This gentle introduction to scientific computing aims to convey the basic ideas, principles and techniques of computational science to undergraduates in mathematics, science and engineering. The required background is a first course in calculus, the basics of linear algebra, and familiarity with elementary programming. The real strength of the text is its adroit mix of analytical and numerical, theoretical and practical. It is imbued throughout with uncommon good sense.

What the book is not: a text in programming, a guide to modeling, a how-to manual for using canned software. What it is: an invitation to students to apply their mathematical skills to computing problems in a variety of contexts.
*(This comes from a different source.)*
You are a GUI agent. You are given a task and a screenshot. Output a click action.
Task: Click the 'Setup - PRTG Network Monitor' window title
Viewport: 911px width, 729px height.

Programming, modeling and the use of commercial software are all addressed, but they don’t intrude on the overall theme.

The authors begin with a relatively simple problem: a model that requires computing an integral numerically, using a combination of analytical techniques and variations of the trapezoidal rule. This establishes a pattern we see throughout: set up the model with care; understand what needs to be computed, what technique is appropriate, and what the relative error is likely to be; carry out the computation, determine if the answer makes sense, and interpret the solution in scientific terms.

This introductory piece is followed by two chapters on numerical solutions of ordinary differential equations that emphasize numerical stability and accuracy. Both chapters are based on case studies (rabbit cultivation and predator-prey). They begin with model building, and then go on to selection of numerical methods, computation of solutions and alternative methods. Following this are two chapters that explore methods for solving nonlinear algebraic equations and computing least squares solutions.

The next three chapters are quite distinctive. The first is about making choices about commercially available scientific software (including C, C++, Java, Python, Matlab and others). The authors talk about the characteristics of each language or program, the advantages and disadvantages of each, and then provide and compare code for two different algorithms in several different languages.

Two long chapters on diffusion processes follow. The first one includes: developing models for diffusion, deriving the diffusion equations, describing relevant numerical methods, and talking about how one can verify a computer implementation. The second looks at the diffusion equation again from slightly different perspectives. What are the important characteristics of the solution? Does the solution meet sense physically? How might one solve the diffusion equation analytically?

This is a top-notch book on scientific computing written with clarity, rigor where it matters, and a good sense of what students need to learn. It is among the best books in this area that I have seen.

Bill Satzer (wjsatzer@mmm.com) is a senior intellectual property scientist at 3M Company, having previously been a lab manager at 3M for composites and electromagnetic materials. His training is in dynamical systems and particularly celestial mechanics; his current interests are broadly in applied mathematics and the teaching of mathematics.